Excerpts from a dataset
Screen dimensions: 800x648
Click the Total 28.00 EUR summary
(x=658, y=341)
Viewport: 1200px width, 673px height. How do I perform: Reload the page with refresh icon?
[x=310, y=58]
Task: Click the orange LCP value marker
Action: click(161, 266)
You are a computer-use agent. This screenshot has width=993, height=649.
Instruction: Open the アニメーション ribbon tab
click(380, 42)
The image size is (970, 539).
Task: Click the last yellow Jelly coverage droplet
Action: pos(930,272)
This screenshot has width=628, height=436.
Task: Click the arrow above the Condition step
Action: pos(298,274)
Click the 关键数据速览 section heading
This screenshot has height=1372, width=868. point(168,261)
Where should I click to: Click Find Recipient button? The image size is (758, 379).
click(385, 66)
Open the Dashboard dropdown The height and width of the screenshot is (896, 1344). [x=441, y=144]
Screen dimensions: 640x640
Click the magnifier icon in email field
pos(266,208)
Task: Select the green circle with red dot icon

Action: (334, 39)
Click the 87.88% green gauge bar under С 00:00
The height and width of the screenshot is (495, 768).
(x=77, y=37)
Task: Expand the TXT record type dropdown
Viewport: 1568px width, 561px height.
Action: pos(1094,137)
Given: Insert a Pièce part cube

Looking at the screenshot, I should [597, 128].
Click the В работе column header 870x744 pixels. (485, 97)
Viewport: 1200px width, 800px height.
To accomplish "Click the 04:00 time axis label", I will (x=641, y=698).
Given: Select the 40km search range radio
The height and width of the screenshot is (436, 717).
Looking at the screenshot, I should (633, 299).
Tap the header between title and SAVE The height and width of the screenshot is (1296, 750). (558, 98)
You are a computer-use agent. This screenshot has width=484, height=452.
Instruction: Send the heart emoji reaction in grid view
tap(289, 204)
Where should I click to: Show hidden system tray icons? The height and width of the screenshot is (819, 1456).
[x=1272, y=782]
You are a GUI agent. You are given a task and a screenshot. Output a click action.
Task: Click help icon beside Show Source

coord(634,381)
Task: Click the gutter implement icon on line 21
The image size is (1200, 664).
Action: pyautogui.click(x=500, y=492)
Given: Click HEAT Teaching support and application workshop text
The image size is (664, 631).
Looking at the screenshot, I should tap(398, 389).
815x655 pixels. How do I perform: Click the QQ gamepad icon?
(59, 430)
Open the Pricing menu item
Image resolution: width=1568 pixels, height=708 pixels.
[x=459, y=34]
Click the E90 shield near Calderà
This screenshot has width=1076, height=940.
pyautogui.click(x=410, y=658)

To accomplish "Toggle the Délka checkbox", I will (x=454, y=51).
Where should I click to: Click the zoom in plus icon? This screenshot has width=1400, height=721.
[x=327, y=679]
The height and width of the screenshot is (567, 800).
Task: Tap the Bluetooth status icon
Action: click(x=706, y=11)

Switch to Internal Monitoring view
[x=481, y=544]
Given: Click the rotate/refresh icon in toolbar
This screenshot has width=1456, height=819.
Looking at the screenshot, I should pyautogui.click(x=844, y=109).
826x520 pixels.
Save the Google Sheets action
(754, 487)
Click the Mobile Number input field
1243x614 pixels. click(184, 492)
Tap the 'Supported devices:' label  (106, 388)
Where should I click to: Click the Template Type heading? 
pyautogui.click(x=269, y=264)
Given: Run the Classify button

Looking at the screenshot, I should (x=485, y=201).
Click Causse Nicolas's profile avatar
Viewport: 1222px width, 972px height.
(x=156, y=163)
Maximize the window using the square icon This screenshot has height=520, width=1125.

▶ _The problem_
Output all of the data again. Match it exactly.

▶ _Task output_
Screen dimensions: 800x648
Click the Total 28.00 EUR summary
(x=658, y=341)
Viewport: 1200px width, 673px height. How do I perform: Reload the page with refresh icon?
[x=310, y=58]
Task: Click the orange LCP value marker
Action: click(161, 266)
You are a computer-use agent. This screenshot has width=993, height=649.
Instruction: Open the アニメーション ribbon tab
click(380, 42)
The image size is (970, 539).
Task: Click the last yellow Jelly coverage droplet
Action: pos(930,272)
This screenshot has width=628, height=436.
Task: Click the arrow above the Condition step
Action: pos(298,274)
Click the 关键数据速览 section heading
This screenshot has height=1372, width=868. point(168,261)
Where should I click to: Click Find Recipient button? The image size is (758, 379).
click(385, 66)
Open the Dashboard dropdown The height and width of the screenshot is (896, 1344). [x=441, y=144]
Screen dimensions: 640x640
Click the magnifier icon in email field
pos(266,208)
Task: Select the green circle with red dot icon

Action: (334, 39)
Click the 87.88% green gauge bar under С 00:00
The height and width of the screenshot is (495, 768).
(x=77, y=37)
Task: Expand the TXT record type dropdown
Viewport: 1568px width, 561px height.
Action: pos(1094,137)
Given: Insert a Pièce part cube

Looking at the screenshot, I should [597, 128].
Click the В работе column header 870x744 pixels. (485, 97)
Viewport: 1200px width, 800px height.
To accomplish "Click the 04:00 time axis label", I will (x=641, y=698).
Given: Select the 40km search range radio
The height and width of the screenshot is (436, 717).
Looking at the screenshot, I should (633, 299).
Tap the header between title and SAVE The height and width of the screenshot is (1296, 750). (558, 98)
You are a computer-use agent. This screenshot has width=484, height=452.
Instruction: Send the heart emoji reaction in grid view
tap(289, 204)
Where should I click to: Show hidden system tray icons? The height and width of the screenshot is (819, 1456).
[x=1272, y=782]
You are a GUI agent. You are given a task and a screenshot. Output a click action.
Task: Click help icon beside Show Source

coord(634,381)
Task: Click the gutter implement icon on line 21
The image size is (1200, 664).
Action: pyautogui.click(x=500, y=492)
Given: Click HEAT Teaching support and application workshop text
The image size is (664, 631).
Looking at the screenshot, I should tap(398, 389).
815x655 pixels. How do I perform: Click the QQ gamepad icon?
(59, 430)
Open the Pricing menu item
Image resolution: width=1568 pixels, height=708 pixels.
[x=459, y=34]
Click the E90 shield near Calderà
This screenshot has width=1076, height=940.
pyautogui.click(x=410, y=658)

To accomplish "Toggle the Délka checkbox", I will (x=454, y=51).
Where should I click to: Click the zoom in plus icon? This screenshot has width=1400, height=721.
[x=327, y=679]
The height and width of the screenshot is (567, 800).
Task: Tap the Bluetooth status icon
Action: click(x=706, y=11)

Switch to Internal Monitoring view
[x=481, y=544]
Given: Click the rotate/refresh icon in toolbar
This screenshot has width=1456, height=819.
Looking at the screenshot, I should pyautogui.click(x=844, y=109).
826x520 pixels.
Save the Google Sheets action
(754, 487)
Click the Mobile Number input field
1243x614 pixels. click(184, 492)
Tap the 'Supported devices:' label  (106, 388)
Where should I click to: Click the Template Type heading? 
pyautogui.click(x=269, y=264)
Given: Run the Classify button

Looking at the screenshot, I should (x=485, y=201).
Click Causse Nicolas's profile avatar
Viewport: 1222px width, 972px height.
(x=156, y=163)
Maximize the window using the square icon This screenshot has height=520, width=1125.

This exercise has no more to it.